(Beginning of RECORD EXTRACTS)

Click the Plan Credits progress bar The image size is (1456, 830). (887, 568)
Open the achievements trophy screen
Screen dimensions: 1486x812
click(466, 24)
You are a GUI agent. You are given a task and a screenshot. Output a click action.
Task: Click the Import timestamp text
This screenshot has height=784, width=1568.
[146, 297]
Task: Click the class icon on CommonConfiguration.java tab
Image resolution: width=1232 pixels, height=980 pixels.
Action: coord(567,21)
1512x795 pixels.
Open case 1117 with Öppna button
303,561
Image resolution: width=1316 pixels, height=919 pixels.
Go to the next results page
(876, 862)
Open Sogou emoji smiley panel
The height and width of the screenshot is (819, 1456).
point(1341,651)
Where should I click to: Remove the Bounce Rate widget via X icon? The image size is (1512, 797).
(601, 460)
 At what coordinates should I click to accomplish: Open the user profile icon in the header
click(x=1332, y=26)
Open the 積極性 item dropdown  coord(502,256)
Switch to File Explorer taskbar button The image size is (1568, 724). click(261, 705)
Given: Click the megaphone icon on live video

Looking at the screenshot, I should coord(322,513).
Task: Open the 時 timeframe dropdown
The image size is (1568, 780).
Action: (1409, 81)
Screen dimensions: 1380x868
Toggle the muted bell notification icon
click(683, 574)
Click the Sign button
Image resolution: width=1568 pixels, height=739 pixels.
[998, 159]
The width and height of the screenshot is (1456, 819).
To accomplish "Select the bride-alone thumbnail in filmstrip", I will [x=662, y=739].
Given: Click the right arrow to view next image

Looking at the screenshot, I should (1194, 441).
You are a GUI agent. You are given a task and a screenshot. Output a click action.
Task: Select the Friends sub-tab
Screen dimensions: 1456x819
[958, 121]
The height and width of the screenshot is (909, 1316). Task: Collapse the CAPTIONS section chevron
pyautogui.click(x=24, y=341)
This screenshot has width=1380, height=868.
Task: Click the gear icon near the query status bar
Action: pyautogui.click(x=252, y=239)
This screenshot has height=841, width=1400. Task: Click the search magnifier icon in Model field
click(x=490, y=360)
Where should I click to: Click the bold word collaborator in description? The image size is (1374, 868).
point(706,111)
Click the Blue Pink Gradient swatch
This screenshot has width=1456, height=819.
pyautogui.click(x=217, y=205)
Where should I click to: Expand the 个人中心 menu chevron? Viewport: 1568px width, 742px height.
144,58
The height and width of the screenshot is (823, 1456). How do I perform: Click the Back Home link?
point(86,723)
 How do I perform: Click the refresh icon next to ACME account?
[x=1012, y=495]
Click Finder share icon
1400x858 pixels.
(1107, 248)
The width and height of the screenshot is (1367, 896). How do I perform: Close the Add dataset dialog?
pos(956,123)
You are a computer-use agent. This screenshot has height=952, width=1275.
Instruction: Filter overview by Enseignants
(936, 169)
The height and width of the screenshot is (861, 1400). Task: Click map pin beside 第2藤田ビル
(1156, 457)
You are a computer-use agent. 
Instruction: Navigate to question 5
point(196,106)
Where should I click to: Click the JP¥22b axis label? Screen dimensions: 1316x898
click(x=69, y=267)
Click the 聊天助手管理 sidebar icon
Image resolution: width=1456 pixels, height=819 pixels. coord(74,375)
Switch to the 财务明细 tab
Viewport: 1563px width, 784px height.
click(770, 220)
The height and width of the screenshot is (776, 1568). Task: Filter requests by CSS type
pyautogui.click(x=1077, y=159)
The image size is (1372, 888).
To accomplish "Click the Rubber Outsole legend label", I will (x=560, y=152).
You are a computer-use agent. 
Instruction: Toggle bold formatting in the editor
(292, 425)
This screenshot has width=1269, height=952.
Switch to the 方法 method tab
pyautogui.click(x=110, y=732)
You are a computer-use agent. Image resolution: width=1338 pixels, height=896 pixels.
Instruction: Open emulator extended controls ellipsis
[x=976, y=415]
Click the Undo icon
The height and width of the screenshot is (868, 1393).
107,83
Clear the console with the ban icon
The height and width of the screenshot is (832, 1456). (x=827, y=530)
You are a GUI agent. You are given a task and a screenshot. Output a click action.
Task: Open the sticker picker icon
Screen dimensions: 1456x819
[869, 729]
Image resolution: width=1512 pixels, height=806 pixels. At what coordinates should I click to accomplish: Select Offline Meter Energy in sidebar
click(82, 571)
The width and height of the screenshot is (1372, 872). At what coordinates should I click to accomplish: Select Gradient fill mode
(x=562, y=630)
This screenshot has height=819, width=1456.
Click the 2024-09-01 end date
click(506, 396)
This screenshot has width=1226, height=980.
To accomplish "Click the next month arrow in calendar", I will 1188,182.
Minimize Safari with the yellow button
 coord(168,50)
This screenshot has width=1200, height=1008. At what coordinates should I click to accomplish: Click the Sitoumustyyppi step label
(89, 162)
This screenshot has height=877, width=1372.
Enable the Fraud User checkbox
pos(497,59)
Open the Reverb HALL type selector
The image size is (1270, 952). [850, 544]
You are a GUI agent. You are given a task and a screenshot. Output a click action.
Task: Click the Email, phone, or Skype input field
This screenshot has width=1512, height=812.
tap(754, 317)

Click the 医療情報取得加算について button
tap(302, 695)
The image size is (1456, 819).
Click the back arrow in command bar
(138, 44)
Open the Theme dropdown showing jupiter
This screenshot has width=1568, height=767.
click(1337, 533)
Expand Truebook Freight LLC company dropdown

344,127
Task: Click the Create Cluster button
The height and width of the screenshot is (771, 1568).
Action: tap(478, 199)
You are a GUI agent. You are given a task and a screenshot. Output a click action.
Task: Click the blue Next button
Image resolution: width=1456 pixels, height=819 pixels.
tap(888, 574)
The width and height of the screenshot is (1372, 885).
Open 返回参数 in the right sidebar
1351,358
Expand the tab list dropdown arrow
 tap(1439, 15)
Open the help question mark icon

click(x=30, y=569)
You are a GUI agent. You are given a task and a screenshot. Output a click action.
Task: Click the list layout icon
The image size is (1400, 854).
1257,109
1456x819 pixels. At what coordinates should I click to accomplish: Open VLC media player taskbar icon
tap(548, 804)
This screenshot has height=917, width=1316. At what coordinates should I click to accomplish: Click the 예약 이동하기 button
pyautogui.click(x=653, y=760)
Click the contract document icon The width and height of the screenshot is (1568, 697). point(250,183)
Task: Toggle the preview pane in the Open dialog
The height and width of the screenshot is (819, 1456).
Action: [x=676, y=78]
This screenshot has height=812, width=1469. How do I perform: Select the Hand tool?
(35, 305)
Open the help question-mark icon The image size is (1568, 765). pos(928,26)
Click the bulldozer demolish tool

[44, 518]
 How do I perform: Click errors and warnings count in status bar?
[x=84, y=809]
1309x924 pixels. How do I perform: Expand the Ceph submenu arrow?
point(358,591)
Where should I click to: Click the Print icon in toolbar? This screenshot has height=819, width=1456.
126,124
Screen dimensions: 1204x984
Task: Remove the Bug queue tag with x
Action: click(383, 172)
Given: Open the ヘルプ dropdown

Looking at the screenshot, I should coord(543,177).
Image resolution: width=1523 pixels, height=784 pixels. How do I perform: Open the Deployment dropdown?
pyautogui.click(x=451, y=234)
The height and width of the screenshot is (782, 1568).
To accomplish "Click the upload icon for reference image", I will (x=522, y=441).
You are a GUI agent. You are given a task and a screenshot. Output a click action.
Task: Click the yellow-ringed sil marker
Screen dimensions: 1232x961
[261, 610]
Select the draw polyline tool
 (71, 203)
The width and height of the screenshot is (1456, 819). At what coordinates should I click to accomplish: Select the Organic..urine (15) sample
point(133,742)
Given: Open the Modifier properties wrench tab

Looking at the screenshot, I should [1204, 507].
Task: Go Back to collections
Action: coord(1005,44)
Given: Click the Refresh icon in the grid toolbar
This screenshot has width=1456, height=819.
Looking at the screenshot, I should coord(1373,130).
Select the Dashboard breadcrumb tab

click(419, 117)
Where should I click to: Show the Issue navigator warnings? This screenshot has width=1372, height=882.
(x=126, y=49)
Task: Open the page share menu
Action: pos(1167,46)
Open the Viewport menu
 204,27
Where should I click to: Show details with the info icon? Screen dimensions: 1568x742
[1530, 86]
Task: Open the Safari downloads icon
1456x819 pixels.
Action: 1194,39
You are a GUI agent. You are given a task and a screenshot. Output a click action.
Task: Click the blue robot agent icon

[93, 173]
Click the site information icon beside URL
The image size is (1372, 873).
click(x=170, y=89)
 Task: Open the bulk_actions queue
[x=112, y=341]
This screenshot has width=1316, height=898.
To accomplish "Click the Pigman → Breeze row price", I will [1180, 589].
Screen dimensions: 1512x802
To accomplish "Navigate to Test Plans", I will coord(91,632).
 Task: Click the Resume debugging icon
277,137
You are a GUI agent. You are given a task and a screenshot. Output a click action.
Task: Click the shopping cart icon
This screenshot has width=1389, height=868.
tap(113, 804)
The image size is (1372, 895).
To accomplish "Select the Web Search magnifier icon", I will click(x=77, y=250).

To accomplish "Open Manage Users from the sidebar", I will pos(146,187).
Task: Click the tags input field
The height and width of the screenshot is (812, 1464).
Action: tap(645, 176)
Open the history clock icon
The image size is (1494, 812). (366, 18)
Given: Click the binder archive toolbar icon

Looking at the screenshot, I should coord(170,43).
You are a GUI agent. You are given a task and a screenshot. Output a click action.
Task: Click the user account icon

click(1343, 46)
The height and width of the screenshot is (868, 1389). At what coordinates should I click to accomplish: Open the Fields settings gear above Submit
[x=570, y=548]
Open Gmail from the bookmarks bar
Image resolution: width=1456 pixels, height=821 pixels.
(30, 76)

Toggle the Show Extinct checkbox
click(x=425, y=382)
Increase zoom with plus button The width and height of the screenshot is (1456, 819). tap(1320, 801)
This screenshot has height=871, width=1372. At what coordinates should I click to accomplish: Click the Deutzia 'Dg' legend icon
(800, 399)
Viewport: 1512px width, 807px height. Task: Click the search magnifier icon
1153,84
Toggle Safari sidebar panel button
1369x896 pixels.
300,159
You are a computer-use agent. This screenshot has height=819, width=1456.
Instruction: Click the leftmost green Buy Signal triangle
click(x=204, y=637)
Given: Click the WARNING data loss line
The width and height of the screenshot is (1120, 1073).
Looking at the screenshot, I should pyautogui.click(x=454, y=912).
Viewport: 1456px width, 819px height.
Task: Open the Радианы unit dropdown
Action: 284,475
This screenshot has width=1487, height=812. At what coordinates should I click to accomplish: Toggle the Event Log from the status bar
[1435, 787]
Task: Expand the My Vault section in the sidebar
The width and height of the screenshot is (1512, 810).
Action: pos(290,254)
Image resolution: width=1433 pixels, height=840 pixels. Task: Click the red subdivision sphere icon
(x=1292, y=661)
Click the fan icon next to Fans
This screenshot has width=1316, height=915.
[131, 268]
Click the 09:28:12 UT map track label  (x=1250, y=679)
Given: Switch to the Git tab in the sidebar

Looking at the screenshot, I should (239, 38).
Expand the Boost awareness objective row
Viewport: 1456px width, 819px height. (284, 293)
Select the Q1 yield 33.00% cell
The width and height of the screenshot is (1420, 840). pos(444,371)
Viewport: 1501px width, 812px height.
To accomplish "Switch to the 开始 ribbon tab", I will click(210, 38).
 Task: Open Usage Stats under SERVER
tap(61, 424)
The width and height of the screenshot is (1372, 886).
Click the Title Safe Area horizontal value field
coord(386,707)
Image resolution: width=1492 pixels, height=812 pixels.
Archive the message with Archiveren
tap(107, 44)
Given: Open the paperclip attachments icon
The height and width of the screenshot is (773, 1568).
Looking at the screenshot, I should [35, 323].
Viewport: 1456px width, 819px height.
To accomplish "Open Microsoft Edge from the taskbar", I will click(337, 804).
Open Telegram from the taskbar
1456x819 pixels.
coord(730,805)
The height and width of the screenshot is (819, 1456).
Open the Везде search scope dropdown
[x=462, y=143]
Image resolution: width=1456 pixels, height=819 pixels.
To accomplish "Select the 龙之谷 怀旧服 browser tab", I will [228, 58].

(End of RECORD EXTRACTS)

**YOUR OBJECTIVE**: Transcribe exactly, and only, the lines from the one bearing "The width and height of the screenshot is (1372, 886)." through the last line of the entries, counting both.

**REPLY**:
The width and height of the screenshot is (1372, 886).
Click the Title Safe Area horizontal value field
coord(386,707)
Image resolution: width=1492 pixels, height=812 pixels.
Archive the message with Archiveren
tap(107, 44)
Given: Open the paperclip attachments icon
The height and width of the screenshot is (773, 1568).
Looking at the screenshot, I should [35, 323].
Viewport: 1456px width, 819px height.
To accomplish "Open Microsoft Edge from the taskbar", I will click(337, 804).
Open Telegram from the taskbar
1456x819 pixels.
coord(730,805)
The height and width of the screenshot is (819, 1456).
Open the Везде search scope dropdown
[x=462, y=143]
Image resolution: width=1456 pixels, height=819 pixels.
To accomplish "Select the 龙之谷 怀旧服 browser tab", I will [228, 58].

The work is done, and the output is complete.